Cuba and the Economic Crisis

6-16-09, 11:14 am

Many place its origin in the bursting of the real estate bubble in the United States; others, in excessive consumerism. Whatever its origin, just like global warming, the economic crisis has expanded worldwide and no one has been able to escape.

The current economic debacle has been compared to the crisis suffered by the capitalist system in the 1930s and continues to extend with unpredictable force and reach. According to conservative estimates, it is blamed for the loss of hundreds of thousands of jobs.

In its beginnings, many optimists talked about the possibility that the situation would be limited to the financial apparatus and that countries, and even regions, could free themselves from the global impact.

Today, specialists and events conclude that there does not exist anything that can avoid the expansion of the crisis.

Cuba is not an exception. Aimed at protecting the economy and easing the negative effects on the social sector, the country is forced to eliminate the gaps between consumerism and production while applying strategies that will allow saving more than investing.

Hurricanes and the fall of international prices of several of the island’s main exportable products, alongside other aggressions headed by the half-century of US economic blockade, demand restrictions in consumption, and strict control and measures to stop energy waste.
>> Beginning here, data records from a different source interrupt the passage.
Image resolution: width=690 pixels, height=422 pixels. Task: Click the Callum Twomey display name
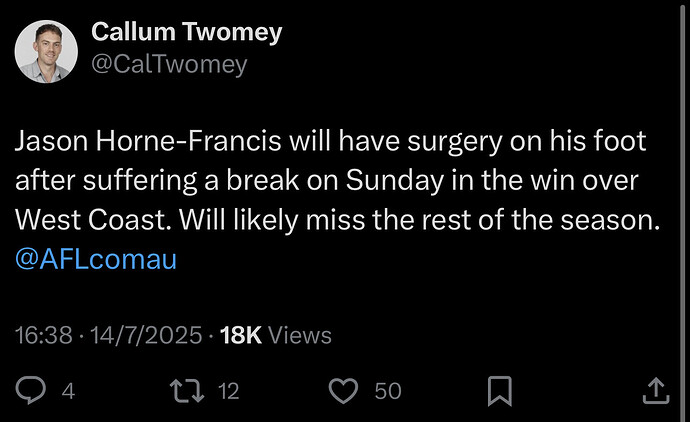pos(186,32)
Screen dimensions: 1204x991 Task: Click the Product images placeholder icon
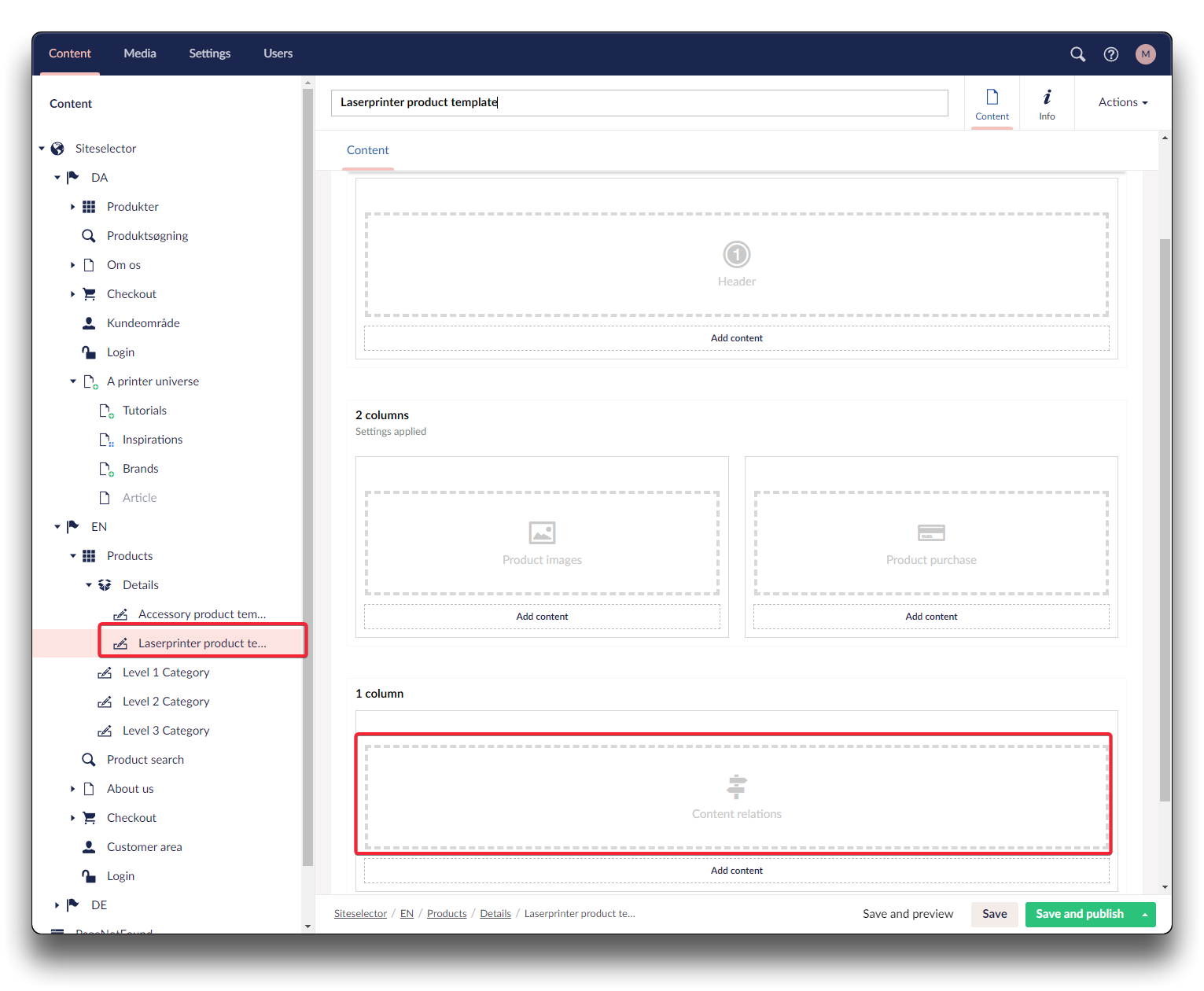(542, 533)
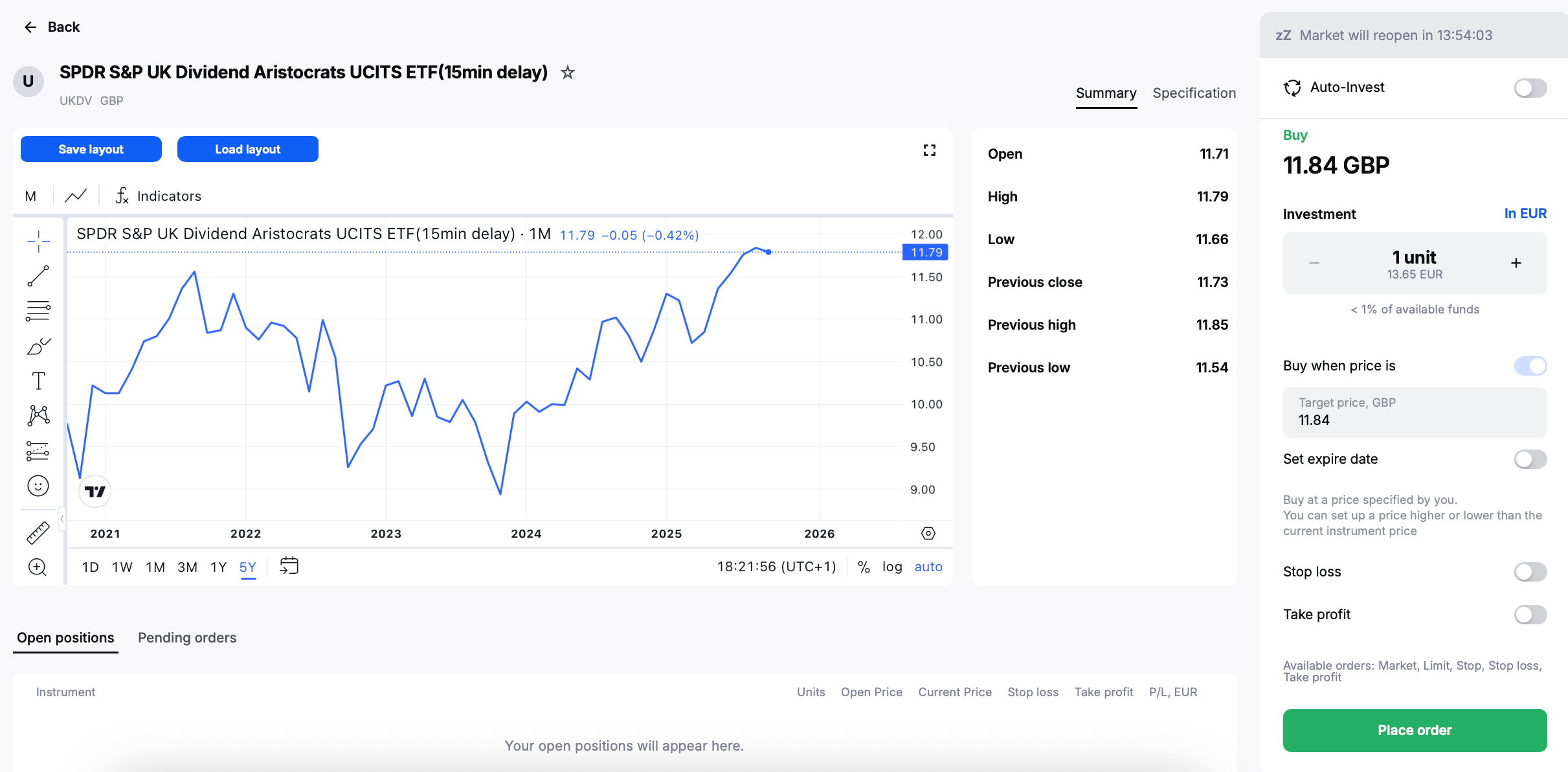The image size is (1568, 772).
Task: Open the M interval dropdown
Action: [x=30, y=196]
As such, the country has implemented a series of energy-saving measures for state companies that curb the unnecessary use of air conditioners, freezers, lights, etc. In the nation’s capital, several production and service entities have recently been sanctioned for not implementing these measures.
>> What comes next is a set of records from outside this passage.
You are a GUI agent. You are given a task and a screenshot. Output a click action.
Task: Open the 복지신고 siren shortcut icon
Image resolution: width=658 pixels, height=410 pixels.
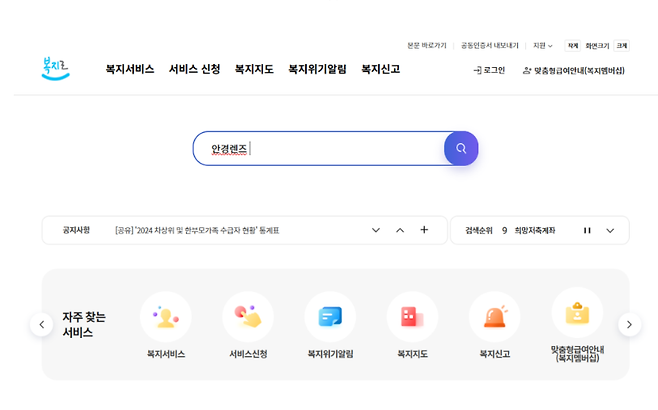[494, 317]
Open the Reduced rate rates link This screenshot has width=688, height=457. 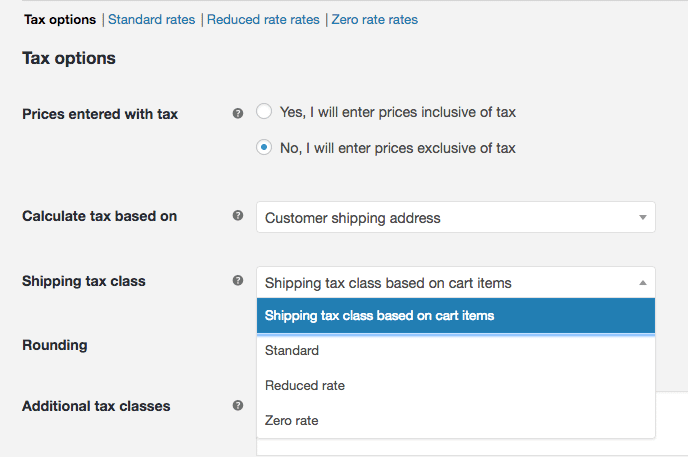[x=263, y=20]
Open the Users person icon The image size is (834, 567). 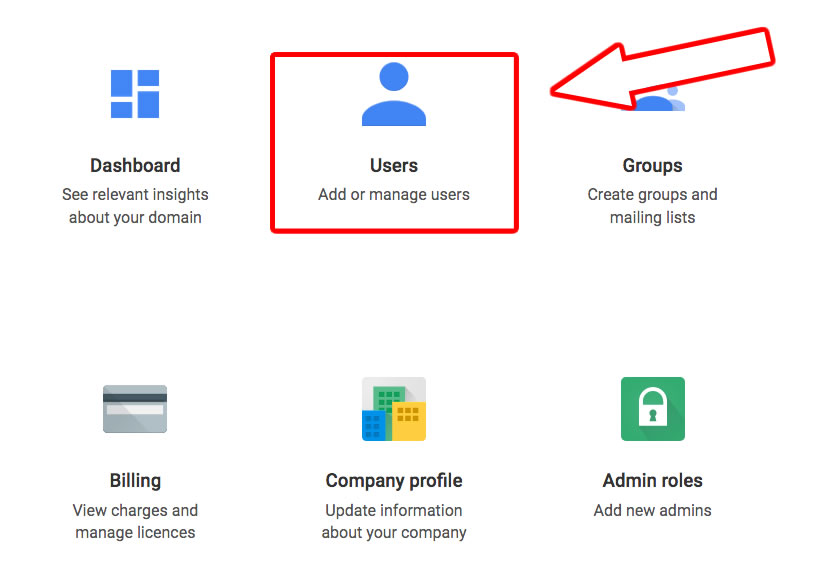click(x=393, y=94)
Havana uses 25 percent of the electricity generated in the country and the state sector is the main consumer; hence it is also the focus of energy saving measures.

The enforcement of these actions should not fall on the Electric Company and Energy Councils, but be seen rather as a social responsibility in support of the government strategy to save households from feeling the impact of the crisis.

In Latin America, 38.5 percent of the population live in poverty. Of the 205 million Latin Americans, 53 million are currently suffering from hunger and 16 percent suffer chronic malnutrition.

Despite the crisis and Washington’s economic blockade against Cuba, no one will be abandoned. But it is important to tighten our individual and collective belts and use our intelligence to keep the lights on.